There really is no way to get around it; dynamic pricing forces CFOs to look at their operations differently.
CFOs need to understand that dynamically adjusting prices to meet market demand creates new opportunities throughout the year, which can help increase cash flow. Platters and dinnerware traditionally have stronger sales towards the end of the year, with the upcoming holiday season. A retailer who recognizes weaker demand during the spring and summer can normalize demand throughout the year for those platters by lowering the price when demand is low and increasing the price as demand rises.
For the CFO, those unexpected summer sales, even at a lower margin, will help boost cashflow throughout the year. As an added bonus, margins will increase on that merchandise as the busier winter season arrives.
Reduced Operational Cost Risk
Market-sensitive pricing also reduces the risk of unexpected operational costs hurting the bottom line. Following traditional pricing methodologies, prices are set based on predetermined rules, such as percentage markup over cost. Often times once items are priced, they don’t get changed. If costs increase, or demand in the market changes, these items are frequently left behind at their original price.

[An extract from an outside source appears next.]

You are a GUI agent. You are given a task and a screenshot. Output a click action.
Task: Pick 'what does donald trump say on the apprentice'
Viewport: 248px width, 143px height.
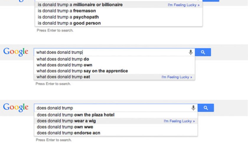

By introducing dynamic pricing, the pricing team pays much closer attention to changes in the market and with their suppliers. They aren’t at risk of falling asleep at the wheel, since their entire focus is on managing the changing prices. As CFO, this means that operational cost changes in the market will be accounted for in the price of merchandise.
A More Challenging Role?
Clearly, there are elements in dynamic pricing that may make an experienced CFO uncomfortable. They work with numbers and prefer when everything lines up as expected. Dynamic pricing throws a wrench into their cash management. However, over time dynamic pricing helps improve the bottom line. In addition to the 30% sales increase and 7%-10% profit increase that Quicklizard customers typically experience, the normalized demand patterns and reduced operational risk means better bottom line numbers in those quarterly and annual reports. And that is good news for any CFO.